Skip to contents

Constructs a k-th order De Bruijn graph from sequential trajectory data and uses a hypergeometric null model to detect paths with anomalous frequencies. Paths occurring more or less often than expected under the null model are flagged as over- or under-represented.

Usage

build_hypa(data, k = 3L, alpha = 0.05, min_count = 5L)

Arguments

data

A data.frame (rows = trajectories), list of character vectors, tna object, or netobject with sequence data. For tna/netobject, numeric state IDs are automatically converted to label names.

k

Integer. Order of the De Bruijn graph (default 2). Detects anomalies in paths of length k.

alpha

Numeric. Significance threshold for anomaly classification (default 0.05). Paths with HYPA score < alpha are under-represented; paths with score > 1-alpha are over-represented.

[TO DO] Reproduce the build_hypa documentation above in full, word for word.

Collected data
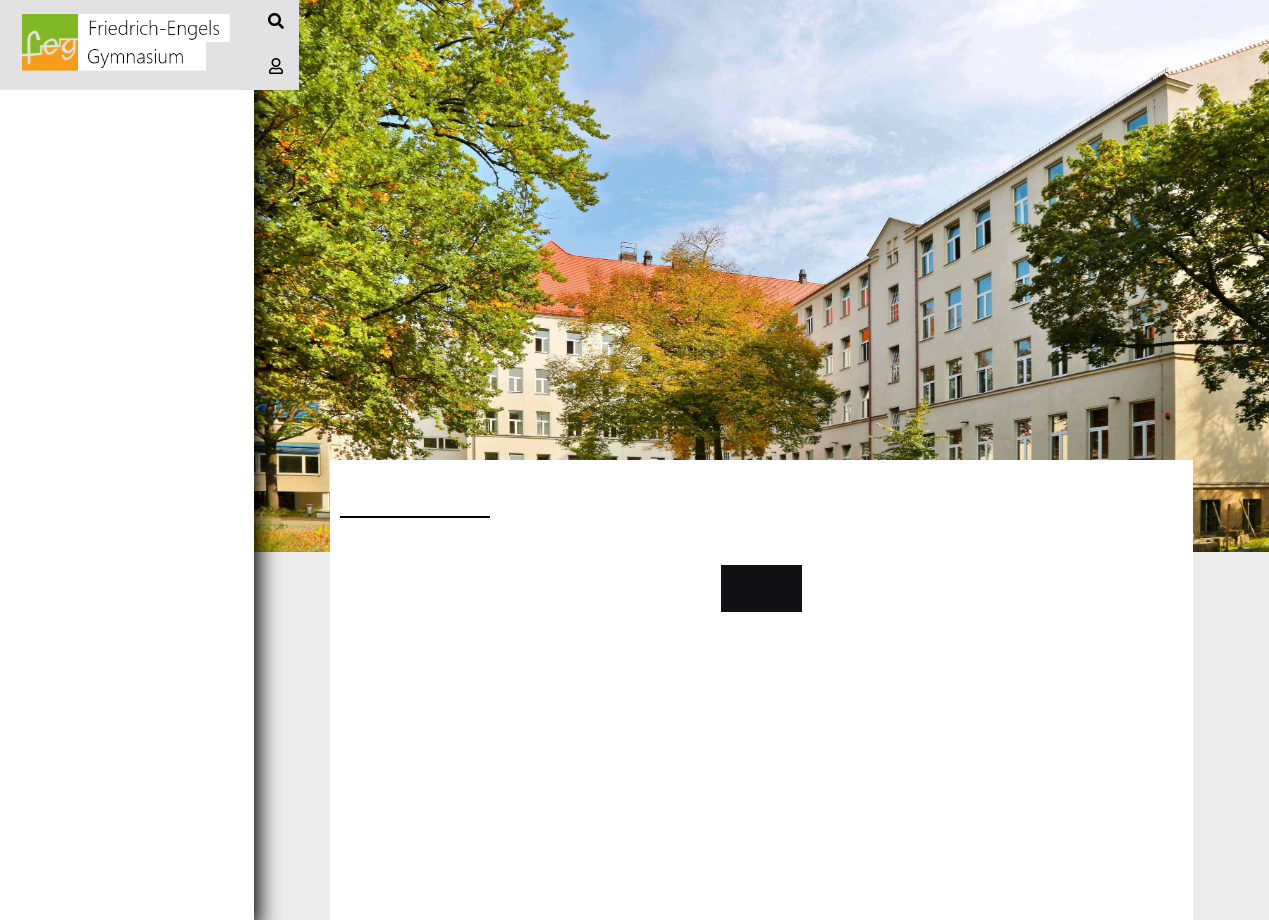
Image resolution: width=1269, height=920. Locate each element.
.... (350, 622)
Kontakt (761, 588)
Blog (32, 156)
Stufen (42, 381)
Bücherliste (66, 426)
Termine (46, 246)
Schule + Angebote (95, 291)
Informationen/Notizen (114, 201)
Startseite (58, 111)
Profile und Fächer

...

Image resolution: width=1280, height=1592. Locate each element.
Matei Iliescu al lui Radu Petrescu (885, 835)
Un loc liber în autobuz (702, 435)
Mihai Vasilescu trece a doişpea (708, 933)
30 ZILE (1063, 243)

...

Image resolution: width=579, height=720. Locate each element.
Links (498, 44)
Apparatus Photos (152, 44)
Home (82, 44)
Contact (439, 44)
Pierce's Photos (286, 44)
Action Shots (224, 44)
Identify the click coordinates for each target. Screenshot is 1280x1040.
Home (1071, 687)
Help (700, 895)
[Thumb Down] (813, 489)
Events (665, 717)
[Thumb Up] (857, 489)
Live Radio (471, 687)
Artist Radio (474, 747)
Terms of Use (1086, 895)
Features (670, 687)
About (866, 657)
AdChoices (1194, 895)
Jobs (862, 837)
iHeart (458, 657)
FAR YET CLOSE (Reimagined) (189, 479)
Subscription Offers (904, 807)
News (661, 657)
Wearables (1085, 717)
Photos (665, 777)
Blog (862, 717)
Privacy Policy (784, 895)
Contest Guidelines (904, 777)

[EXERCISE RESPONSE]
Skip to contents

Constructs a k-th order De Bruijn graph from sequential trajectory data and uses a hypergeometric null model to detect paths with anomalous frequencies. Paths occurring more or less often than expected under the null model are flagged as over- or under-represented.

Usage

build_hypa(data, k = 3L, alpha = 0.05, min_count = 5L)

Arguments

data

A data.frame (rows = trajectories), list of character vectors, tna object, or netobject with sequence data. For tna/netobject, numeric state IDs are automatically converted to label names.

k

Integer. Order of the De Bruijn graph (default 2). Detects anomalies in paths of length k.

alpha

Numeric. Significance threshold for anomaly classification (default 0.05). Paths with HYPA score < alpha are under-represented; paths with score > 1-alpha are over-represented.